As opposed to stapling, I did a two-layer hand sewn anastomosis. Outer layer of interrrupted, seromuscular 3-0 PDS, inner layer of full thickness, running 3-0 PDS. The bowel in Crohn's patients is thicker, more edematous and I worry about staples tearing through. No science to it; just makes me feel better to do it that way.
So the two layer make it less likely to strangulate the blood supply, right?
Not necessarily. The outer, seromuscular layer simply reinforces the inner, full thickness suture line. Lembert sutures, I always heard them called. It's just a good way to buttress the anastomosis.
Unrelated but Go Bucks! :)
Buckeye - did you do a lap fellowship. I can't imagine being comfortable doing a lap ileocecectomy fresh out of general surgery training (maybe that's because I'm a mid level surgical resident). I've done a few 3-0 PDS closures with the colorectal guys at my institution - both the seromuscular and full thickness layers are all running (4 running stitches - posterior Lembert, posterior and anterior full thickness, and anterior Lemberts. Sounds similar to what you did. That transplant guy isn't one of the Italian guys is he?

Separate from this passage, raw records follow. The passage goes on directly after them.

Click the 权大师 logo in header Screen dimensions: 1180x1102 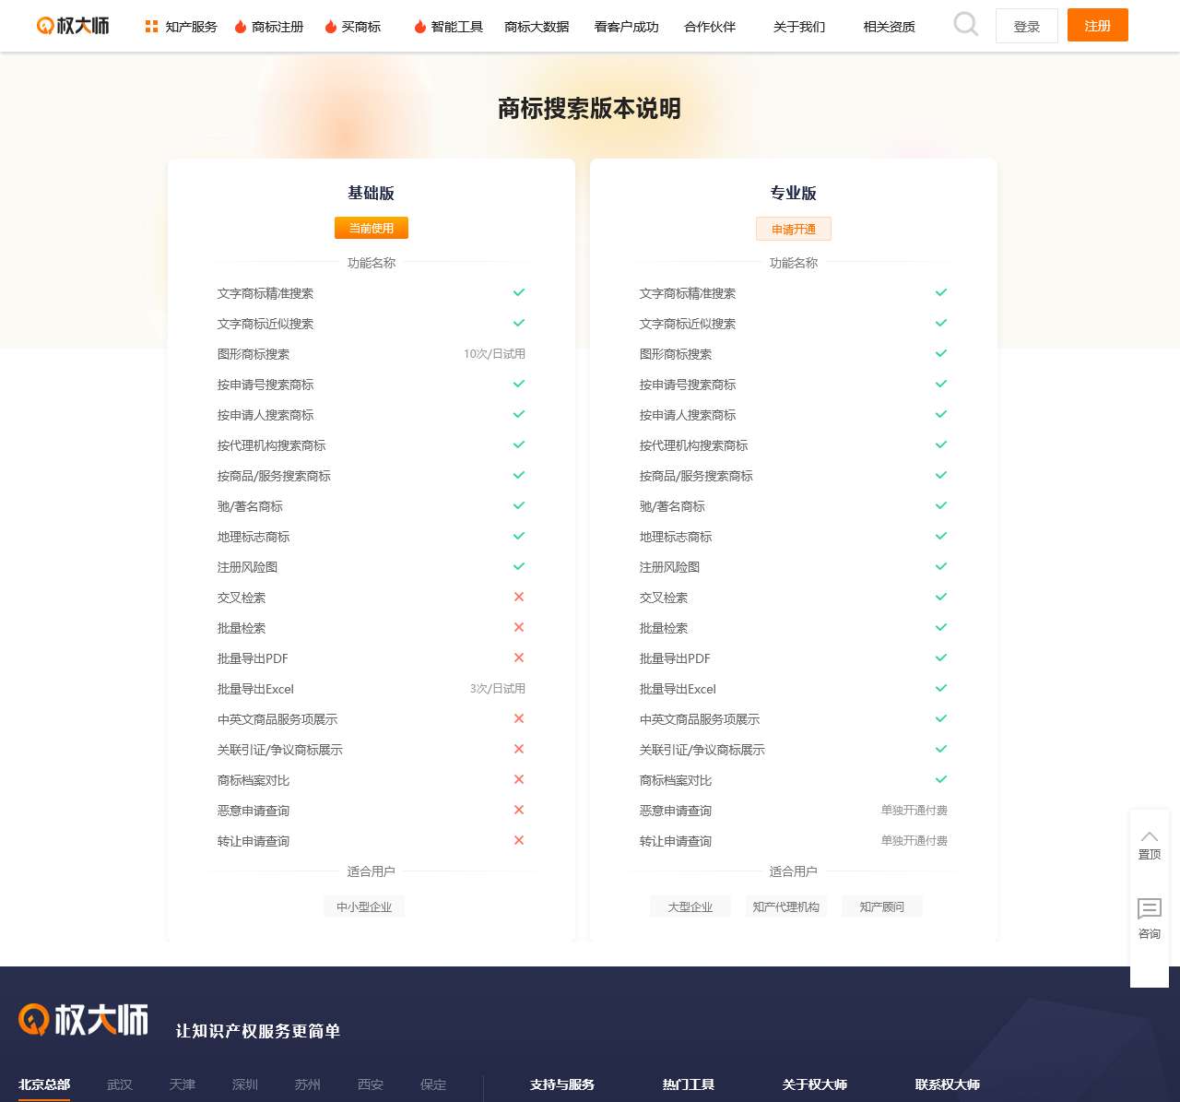point(73,26)
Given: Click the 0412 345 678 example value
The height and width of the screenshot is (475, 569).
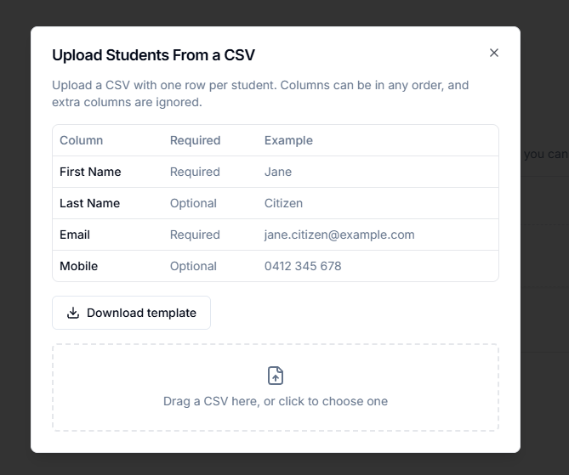Looking at the screenshot, I should 303,266.
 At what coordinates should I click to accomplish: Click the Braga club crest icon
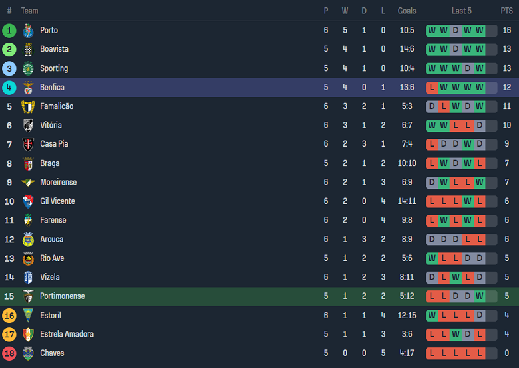pyautogui.click(x=28, y=163)
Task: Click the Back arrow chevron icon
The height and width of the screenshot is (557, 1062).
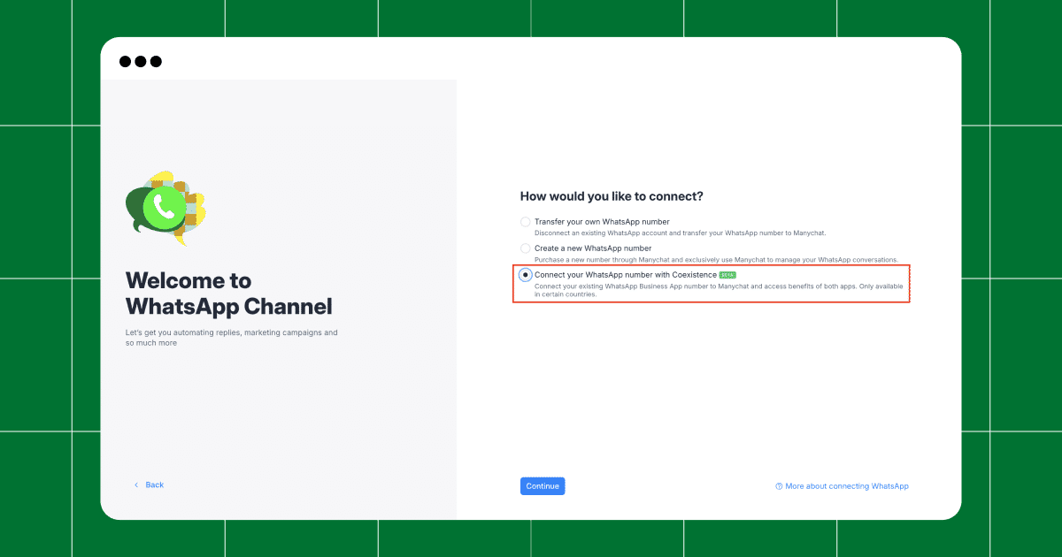Action: click(x=136, y=485)
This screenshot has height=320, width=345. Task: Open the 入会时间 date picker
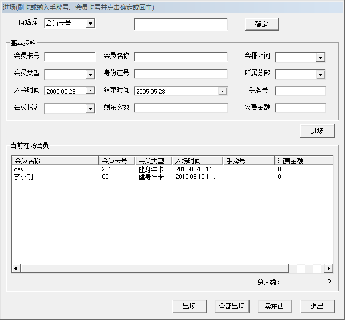tap(90, 91)
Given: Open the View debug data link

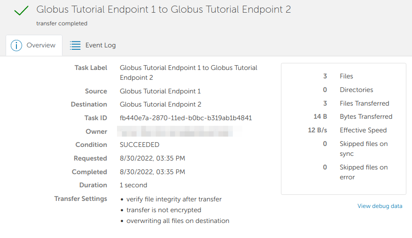Looking at the screenshot, I should pyautogui.click(x=380, y=206).
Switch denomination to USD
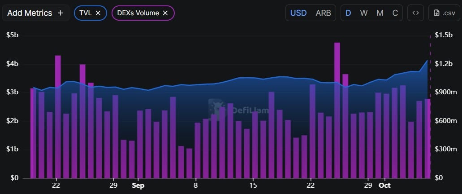Screen dimensions: 462x194 (x=298, y=13)
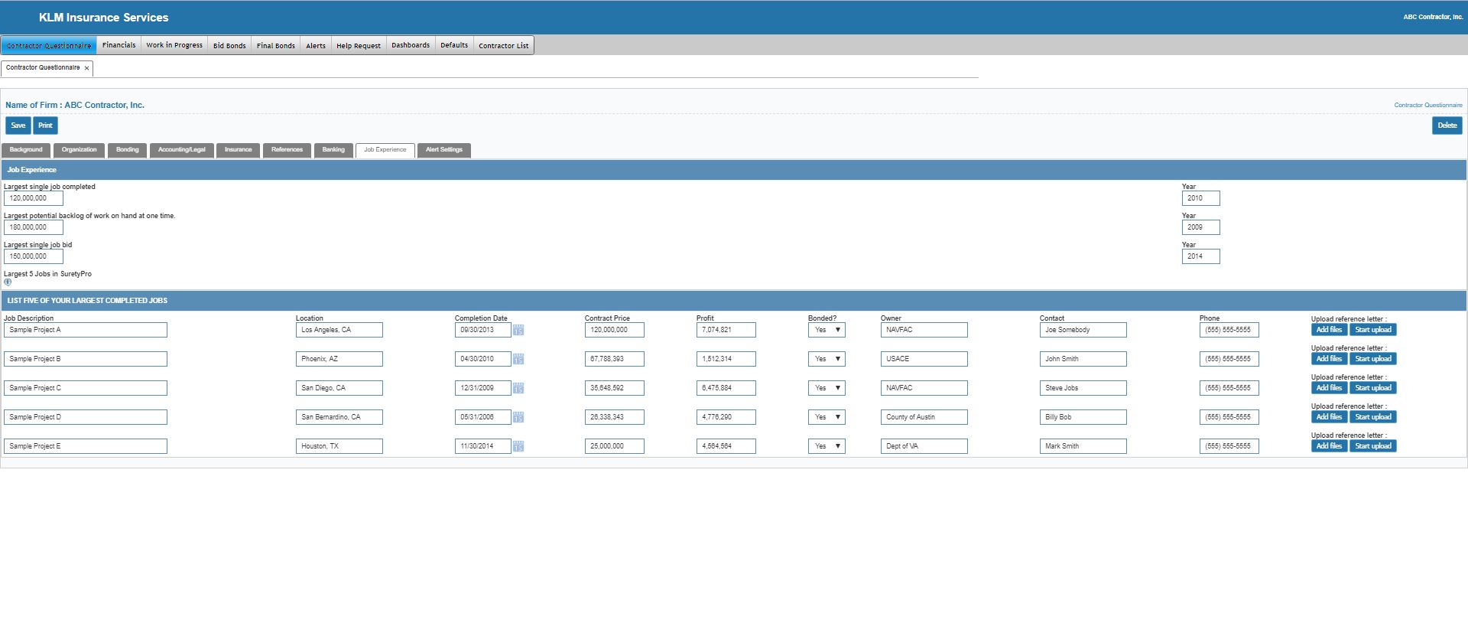Viewport: 1468px width, 636px height.
Task: Expand Bonded dropdown for Sample Project A
Action: (827, 330)
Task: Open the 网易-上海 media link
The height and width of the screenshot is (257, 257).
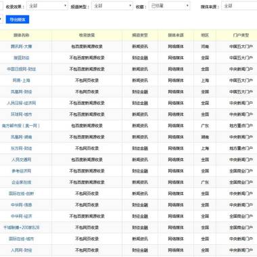Action: click(21, 80)
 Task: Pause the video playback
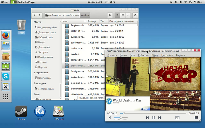pyautogui.click(x=153, y=117)
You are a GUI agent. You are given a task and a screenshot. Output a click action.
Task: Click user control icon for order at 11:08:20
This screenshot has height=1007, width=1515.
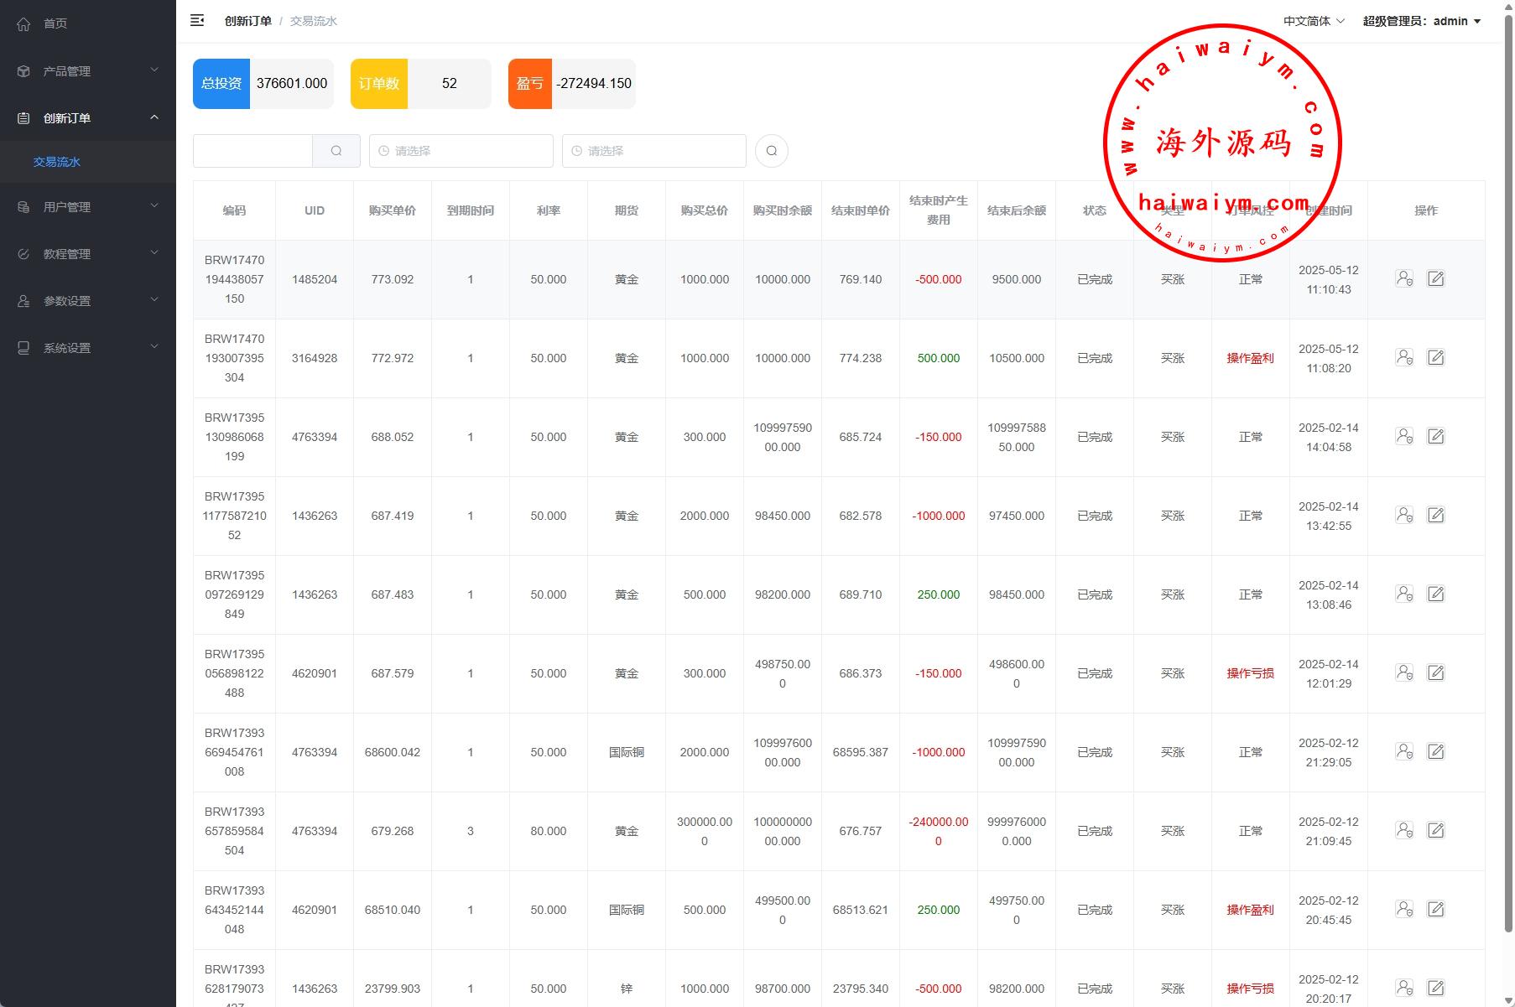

Being comfortable with lap bowel cases is a state of mind. As a PGY-3 resident, you ought to be spending as much time as you can in the laparoscopic lab (inanimate is just as good.) The more time you spend practicing how to maneuver and sew laparoscopically, the faster you muscle memory will develop. It's amazing how well it translates to actual cases. Know the anatomy and be skilled. You shouldn't be afraid of any lap bowel case if you have those two principles down cold.